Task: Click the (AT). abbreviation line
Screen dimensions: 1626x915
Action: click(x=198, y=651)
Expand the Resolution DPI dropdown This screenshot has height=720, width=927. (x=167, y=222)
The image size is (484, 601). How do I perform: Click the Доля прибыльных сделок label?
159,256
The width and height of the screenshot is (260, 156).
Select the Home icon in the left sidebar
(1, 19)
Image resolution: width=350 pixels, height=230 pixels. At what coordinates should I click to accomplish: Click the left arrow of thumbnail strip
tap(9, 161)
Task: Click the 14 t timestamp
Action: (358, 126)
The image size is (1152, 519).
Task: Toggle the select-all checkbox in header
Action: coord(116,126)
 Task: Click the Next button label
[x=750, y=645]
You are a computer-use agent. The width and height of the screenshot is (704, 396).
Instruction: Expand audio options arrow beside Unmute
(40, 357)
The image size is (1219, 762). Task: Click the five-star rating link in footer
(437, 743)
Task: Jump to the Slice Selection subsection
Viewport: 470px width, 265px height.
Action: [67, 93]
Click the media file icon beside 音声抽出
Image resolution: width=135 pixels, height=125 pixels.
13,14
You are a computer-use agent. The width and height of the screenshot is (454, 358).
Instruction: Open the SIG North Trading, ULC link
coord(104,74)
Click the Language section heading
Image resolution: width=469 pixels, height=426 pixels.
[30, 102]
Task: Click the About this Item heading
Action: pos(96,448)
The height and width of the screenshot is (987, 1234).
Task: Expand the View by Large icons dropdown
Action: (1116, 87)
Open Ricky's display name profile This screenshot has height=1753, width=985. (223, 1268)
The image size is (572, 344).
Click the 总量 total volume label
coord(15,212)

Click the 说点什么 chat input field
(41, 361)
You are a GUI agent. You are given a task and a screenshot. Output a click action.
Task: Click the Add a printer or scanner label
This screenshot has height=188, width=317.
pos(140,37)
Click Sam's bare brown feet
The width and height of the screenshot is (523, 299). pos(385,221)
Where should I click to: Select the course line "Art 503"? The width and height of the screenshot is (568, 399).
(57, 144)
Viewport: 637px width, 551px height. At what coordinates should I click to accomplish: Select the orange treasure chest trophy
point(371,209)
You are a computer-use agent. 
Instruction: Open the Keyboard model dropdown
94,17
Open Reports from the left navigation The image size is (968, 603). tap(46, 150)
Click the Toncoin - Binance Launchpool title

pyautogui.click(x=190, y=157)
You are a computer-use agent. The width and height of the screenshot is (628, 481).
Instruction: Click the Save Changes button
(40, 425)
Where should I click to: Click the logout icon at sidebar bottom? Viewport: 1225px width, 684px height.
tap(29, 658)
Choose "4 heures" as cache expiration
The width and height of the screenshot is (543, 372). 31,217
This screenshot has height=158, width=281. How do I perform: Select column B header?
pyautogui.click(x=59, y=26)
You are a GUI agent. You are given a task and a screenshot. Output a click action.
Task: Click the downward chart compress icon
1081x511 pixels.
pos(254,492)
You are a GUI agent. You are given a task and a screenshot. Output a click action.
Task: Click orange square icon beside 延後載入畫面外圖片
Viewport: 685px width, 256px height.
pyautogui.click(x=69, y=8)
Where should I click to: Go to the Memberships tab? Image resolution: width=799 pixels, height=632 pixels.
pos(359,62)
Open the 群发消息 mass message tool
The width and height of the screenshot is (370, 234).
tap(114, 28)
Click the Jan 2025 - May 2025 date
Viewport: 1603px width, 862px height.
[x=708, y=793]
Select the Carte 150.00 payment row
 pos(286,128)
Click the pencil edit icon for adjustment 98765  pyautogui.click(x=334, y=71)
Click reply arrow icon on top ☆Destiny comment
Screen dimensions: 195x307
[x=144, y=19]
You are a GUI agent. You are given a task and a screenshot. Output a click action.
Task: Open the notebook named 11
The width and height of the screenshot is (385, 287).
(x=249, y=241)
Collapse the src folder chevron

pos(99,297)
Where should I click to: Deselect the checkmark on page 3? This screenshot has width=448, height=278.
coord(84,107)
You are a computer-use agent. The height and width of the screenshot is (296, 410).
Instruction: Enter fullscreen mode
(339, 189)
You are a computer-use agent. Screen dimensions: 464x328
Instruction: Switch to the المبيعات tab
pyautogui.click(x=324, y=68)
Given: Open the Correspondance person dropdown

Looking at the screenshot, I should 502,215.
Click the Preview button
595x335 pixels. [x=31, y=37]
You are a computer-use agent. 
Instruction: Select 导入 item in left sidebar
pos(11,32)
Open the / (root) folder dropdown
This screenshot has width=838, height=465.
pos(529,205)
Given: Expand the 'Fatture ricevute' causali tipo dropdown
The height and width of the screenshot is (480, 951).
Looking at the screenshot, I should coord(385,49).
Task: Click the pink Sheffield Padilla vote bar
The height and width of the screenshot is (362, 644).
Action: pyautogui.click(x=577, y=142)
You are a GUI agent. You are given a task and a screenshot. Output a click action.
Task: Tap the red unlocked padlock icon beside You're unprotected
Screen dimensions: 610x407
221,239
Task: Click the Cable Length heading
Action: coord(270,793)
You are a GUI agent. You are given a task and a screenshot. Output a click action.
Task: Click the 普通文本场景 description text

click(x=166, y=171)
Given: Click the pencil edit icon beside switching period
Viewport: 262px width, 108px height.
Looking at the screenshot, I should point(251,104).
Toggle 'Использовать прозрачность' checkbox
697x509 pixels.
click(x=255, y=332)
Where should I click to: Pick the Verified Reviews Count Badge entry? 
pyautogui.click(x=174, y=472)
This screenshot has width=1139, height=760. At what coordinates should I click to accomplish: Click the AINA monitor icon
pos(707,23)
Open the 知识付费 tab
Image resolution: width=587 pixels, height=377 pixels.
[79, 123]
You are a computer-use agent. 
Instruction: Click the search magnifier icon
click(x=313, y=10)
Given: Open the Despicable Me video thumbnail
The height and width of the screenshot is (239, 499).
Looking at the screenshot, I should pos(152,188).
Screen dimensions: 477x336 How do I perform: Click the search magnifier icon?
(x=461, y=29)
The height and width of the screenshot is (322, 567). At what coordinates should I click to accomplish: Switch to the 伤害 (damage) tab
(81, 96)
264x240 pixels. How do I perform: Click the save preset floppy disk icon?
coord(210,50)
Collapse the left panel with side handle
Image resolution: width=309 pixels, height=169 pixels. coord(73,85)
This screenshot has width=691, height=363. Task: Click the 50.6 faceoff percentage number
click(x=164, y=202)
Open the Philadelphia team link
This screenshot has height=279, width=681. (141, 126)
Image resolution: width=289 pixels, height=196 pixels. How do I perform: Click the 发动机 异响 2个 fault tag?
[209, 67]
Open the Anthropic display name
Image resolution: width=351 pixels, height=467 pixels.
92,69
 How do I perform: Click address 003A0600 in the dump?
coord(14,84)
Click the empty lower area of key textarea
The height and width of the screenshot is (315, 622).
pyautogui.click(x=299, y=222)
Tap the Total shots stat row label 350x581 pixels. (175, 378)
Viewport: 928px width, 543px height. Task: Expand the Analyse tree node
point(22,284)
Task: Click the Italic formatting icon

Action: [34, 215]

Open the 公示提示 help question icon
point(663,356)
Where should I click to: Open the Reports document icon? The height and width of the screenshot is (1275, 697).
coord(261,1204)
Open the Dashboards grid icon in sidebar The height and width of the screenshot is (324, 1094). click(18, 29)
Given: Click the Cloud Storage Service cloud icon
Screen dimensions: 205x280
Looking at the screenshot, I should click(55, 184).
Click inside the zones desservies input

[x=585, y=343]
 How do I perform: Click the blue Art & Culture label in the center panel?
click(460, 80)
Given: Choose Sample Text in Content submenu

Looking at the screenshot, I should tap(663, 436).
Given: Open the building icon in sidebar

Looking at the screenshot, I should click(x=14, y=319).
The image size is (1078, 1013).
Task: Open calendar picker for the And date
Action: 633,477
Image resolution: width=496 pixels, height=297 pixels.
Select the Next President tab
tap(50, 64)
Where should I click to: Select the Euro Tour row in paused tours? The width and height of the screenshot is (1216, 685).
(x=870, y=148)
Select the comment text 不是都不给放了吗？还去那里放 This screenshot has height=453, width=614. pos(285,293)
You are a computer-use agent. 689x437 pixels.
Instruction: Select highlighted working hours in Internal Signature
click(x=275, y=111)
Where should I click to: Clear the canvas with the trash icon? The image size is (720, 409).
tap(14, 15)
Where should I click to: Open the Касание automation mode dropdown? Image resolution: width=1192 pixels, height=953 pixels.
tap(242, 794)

Directions for this task:
Tally up the lines holding the word "edit" in the data above, and answer with that figure only.

Answer section:
2